Reden beëindiging maatregel
De reden waarom de maatregel voor de jongere is beëindigd:
Opties bij (voorlopige) ondertoezichtstelling:
- Bereiken meerderjarigheid jeugdige.
- Tussentijdse opheffing: De maatregel wordt eerder beëindigd dan zoals is vastgelegd in de oorspronkelijke beschikking van de kinderrechter.
- Niet verlengd: Er is bij de rechter een verlenging van de maatregel aangevraagd, maar deze is niet toegekend.
- Beëindiging volgens plan: De termijn van de maatregel, zoals vastgelegd in de oorspronkelijke beschikking van de kinderrechter, is afgelopen en er is geen verlenging aangevraagd.
- Gezagsbeëindigende maatregel: De jongere wordt onder voogdij geplaatst.
- Overlijden jeugdige.
- Voorlopige OTS naar OTS: De voorlopige ondertoezichtstelling wordt beëindigd en deze wordt omgezet naar een reguliere ondertoezichtstelling.
Opties bij (tijdelijke/voorlopige voogdij):
- Bereiken meerderjarigheid jeugdige.
- Voogdij naar pleegouder.
- Voogdij naar contactpersoon oftewel burgervoogd.
- Herstel gezag: De ouders krijgen het gezag over het kind terug.
- Overlijden jeugdige.
Opties bij jeugdreclassering:
- Beëindiging volgens plan: De termijn van de maatregel, zoals vastgelegd in de oorspronkelijke beschikking van de kinderrechter, is afgelopen en er is geen verlenging aangevraagd.
- Tussentijdse opheffing: De maatregel wordt eerder beëindigd dan zoals is vastgelegd in de oorspronkelijke beschikking van de kinderrechter.
- Overgang naar volwassenreclassering.
- Terugmelding: De Gecertificeerde Instelling kan besluiten de zaak eerder te beëindigen in de volgende situaties: als de jeugdige niet te traceren is of zich niet aan de afspraken houdt of als het goed gaat met de jeugdige en de jeugdreclasseerder besluit te stoppen met begeleiden.

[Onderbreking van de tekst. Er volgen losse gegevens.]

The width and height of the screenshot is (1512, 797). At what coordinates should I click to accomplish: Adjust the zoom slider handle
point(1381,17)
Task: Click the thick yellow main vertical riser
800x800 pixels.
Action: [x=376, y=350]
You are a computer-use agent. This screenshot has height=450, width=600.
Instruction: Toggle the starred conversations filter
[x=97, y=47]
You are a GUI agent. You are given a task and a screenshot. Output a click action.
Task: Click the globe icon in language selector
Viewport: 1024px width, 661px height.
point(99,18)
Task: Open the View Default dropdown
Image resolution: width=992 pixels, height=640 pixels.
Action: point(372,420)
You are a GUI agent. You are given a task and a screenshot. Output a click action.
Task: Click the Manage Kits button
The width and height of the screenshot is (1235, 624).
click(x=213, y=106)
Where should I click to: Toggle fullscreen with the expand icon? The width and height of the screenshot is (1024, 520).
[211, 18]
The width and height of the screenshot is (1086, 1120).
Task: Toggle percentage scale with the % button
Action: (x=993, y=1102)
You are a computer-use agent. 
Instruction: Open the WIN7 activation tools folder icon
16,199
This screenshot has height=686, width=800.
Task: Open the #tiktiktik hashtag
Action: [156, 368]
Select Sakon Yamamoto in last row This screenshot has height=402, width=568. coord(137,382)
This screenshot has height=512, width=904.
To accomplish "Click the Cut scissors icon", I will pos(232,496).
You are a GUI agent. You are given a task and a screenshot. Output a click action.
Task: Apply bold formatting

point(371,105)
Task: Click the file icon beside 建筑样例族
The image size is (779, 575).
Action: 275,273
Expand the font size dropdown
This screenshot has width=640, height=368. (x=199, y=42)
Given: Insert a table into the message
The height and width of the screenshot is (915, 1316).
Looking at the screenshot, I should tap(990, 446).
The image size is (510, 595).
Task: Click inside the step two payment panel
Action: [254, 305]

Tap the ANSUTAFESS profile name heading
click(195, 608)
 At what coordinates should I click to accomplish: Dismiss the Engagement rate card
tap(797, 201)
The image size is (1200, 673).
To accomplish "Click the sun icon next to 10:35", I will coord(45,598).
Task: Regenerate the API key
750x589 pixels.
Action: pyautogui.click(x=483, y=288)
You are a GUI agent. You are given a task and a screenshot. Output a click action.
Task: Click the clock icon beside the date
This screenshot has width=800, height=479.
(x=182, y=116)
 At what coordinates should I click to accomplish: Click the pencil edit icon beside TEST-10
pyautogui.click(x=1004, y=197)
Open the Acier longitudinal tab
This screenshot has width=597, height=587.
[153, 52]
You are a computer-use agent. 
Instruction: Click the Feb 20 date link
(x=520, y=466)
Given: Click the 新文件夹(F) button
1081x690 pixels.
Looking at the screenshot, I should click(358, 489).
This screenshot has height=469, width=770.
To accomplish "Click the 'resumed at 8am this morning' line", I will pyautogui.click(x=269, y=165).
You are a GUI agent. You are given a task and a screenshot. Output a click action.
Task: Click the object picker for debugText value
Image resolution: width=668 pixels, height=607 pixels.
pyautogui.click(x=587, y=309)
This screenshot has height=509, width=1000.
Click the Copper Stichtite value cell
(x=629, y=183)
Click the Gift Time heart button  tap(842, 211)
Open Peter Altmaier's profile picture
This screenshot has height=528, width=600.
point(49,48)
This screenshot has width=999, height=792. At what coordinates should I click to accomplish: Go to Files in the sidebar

- Nader besluit rechter: De rechter besluit dat het eerder genomen besluit niet wordt uitgevoerd. De jeugdreclassering wordt hiermee beëindigd.
- Overlijden jeugdige.
Herhaald beroep
Een jeugdbeschermingsmaatregel wordt als herhaald beroep gezien, als de desbetreffende jongere in het betreffende kalenderjaar of in de vijf daaraan voorafgaande kalenderjaren al een maatregel van hetzelfde type heeft ontvangen. De volgende typen maatregelen worden daarbij onderscheiden: ondertoezichtstelling (al dan niet voorlopig) en voogdij (al dan niet voorlopig of tijdelijk). Een voogdijmaatregel bij een jongere die eerder een ondertoezichtstelling had (en andersom), wordt niet als herhaald beroep gezien.
Een jeugdreclasseringsmaatregel wordt als herhaald beroep gezien, als de desbetreffende jongere in het betreffende kalenderjaar of in de vijf daaraan voorafgaande kalenderjaren al een jeugdreclasseringsmaatregel heeft ontvangen (ongeacht het type maatregel).
Als er bij de start van een nieuwe maatregel al een maatregel van hetzelfde type loopt bij de jongere, wordt de nieuwere maatregel niet gezien als herhaald beroep, maar als een aanvulling van of uitbreiding op de al lopende maatregel.